◆ Exercise requirements: Below are the entries. Print only the lines starting at the one with "Expand the QualityTracker連携 dropdown" and ending at the one with "Click the blue information icon in toolbar", exactly, with no pictures.

◆ Provided data:
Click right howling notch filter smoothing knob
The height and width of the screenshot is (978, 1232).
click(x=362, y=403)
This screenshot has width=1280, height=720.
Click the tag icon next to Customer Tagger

...

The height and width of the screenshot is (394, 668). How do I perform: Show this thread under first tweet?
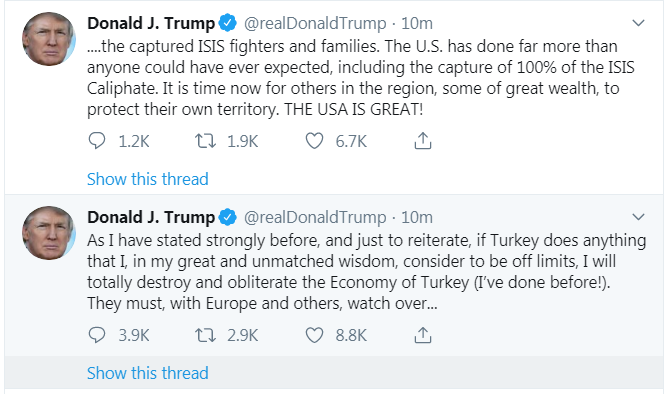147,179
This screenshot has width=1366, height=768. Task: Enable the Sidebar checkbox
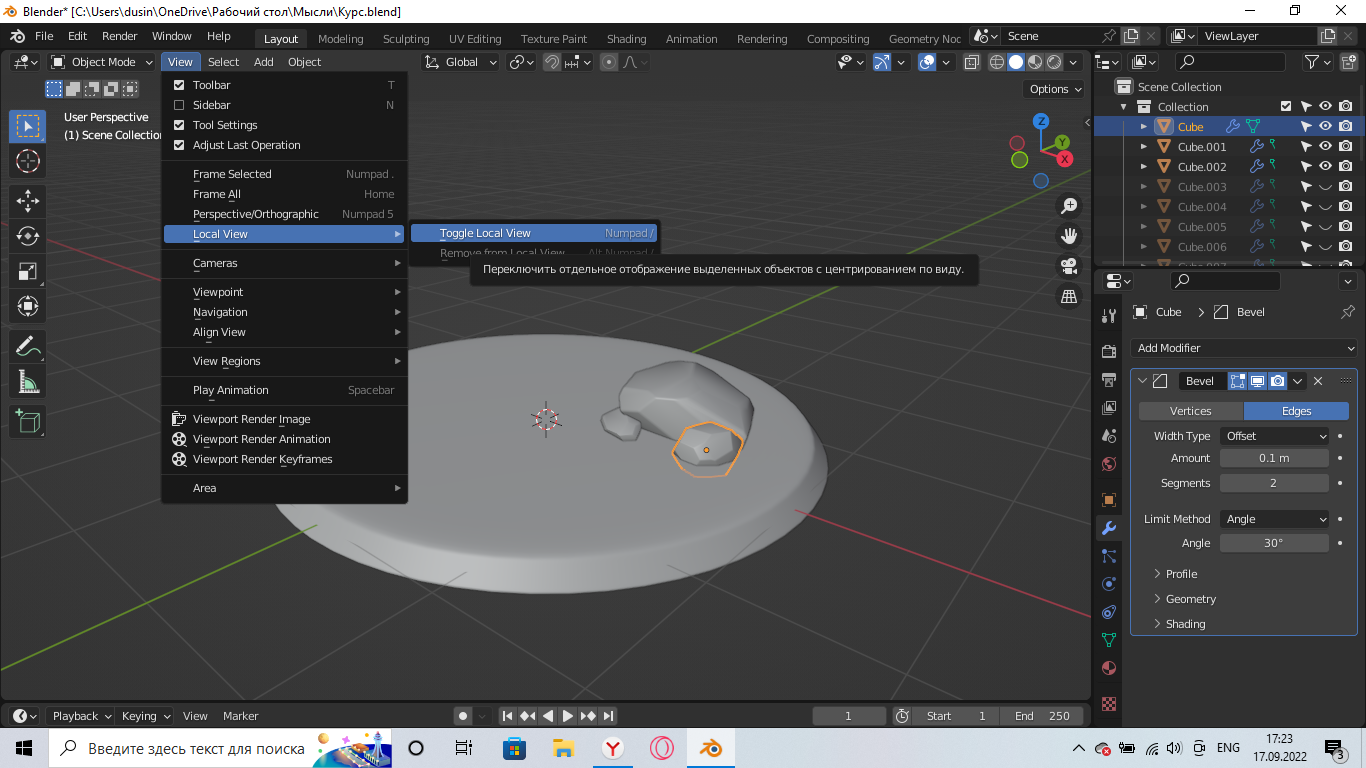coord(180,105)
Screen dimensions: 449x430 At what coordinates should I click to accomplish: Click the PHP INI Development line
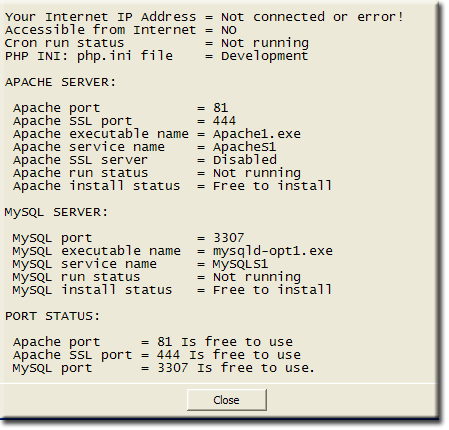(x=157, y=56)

...

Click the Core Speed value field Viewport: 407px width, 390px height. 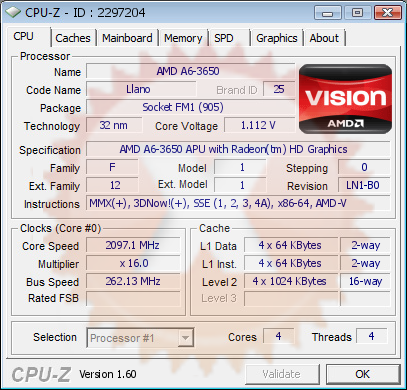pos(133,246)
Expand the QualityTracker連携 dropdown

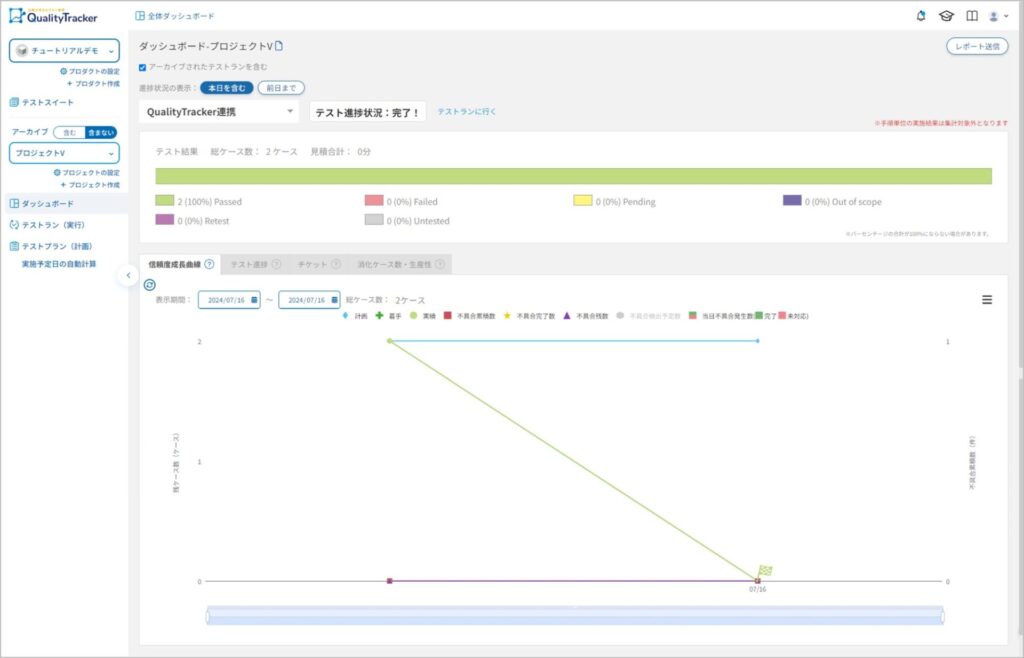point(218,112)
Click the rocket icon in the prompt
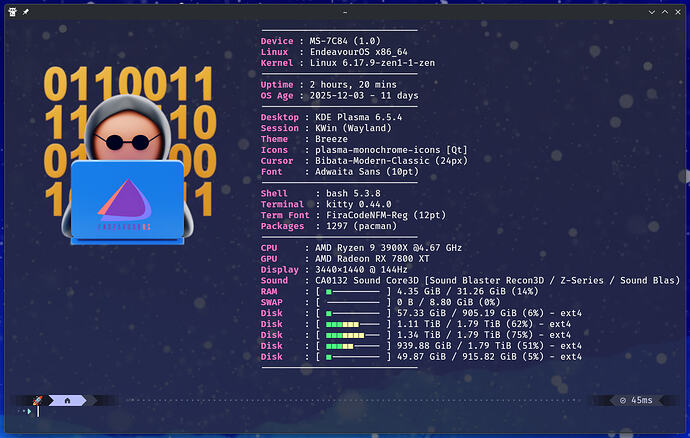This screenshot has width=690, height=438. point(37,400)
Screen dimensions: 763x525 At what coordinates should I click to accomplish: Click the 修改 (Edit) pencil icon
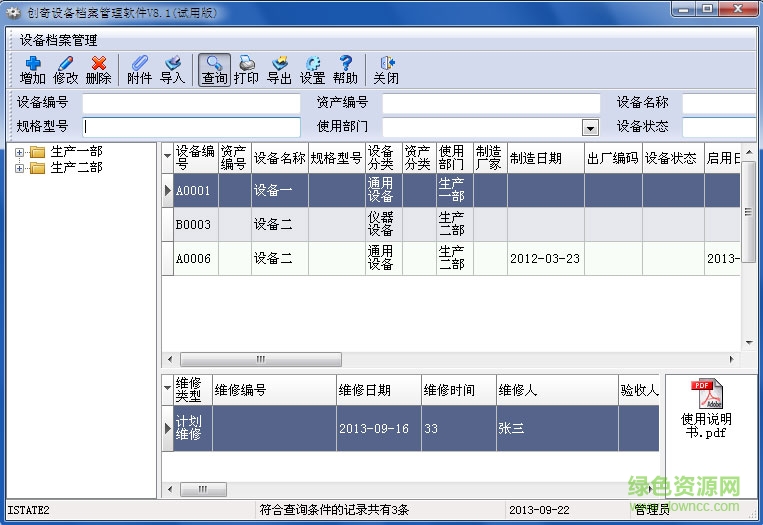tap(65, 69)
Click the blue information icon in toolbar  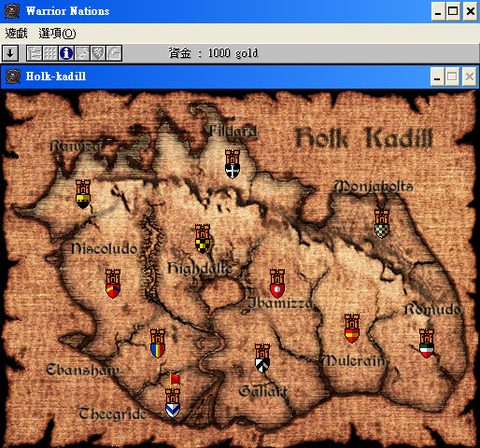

◆ Answer space:
Expand the QualityTracker連携 dropdown

point(218,112)
Click the rocket icon in the prompt
This screenshot has width=690, height=438. point(37,400)
Screen dimensions: 763x525 At what coordinates should I click to accomplish: Click the 修改 (Edit) pencil icon
tap(65, 69)
Click the blue information icon in toolbar  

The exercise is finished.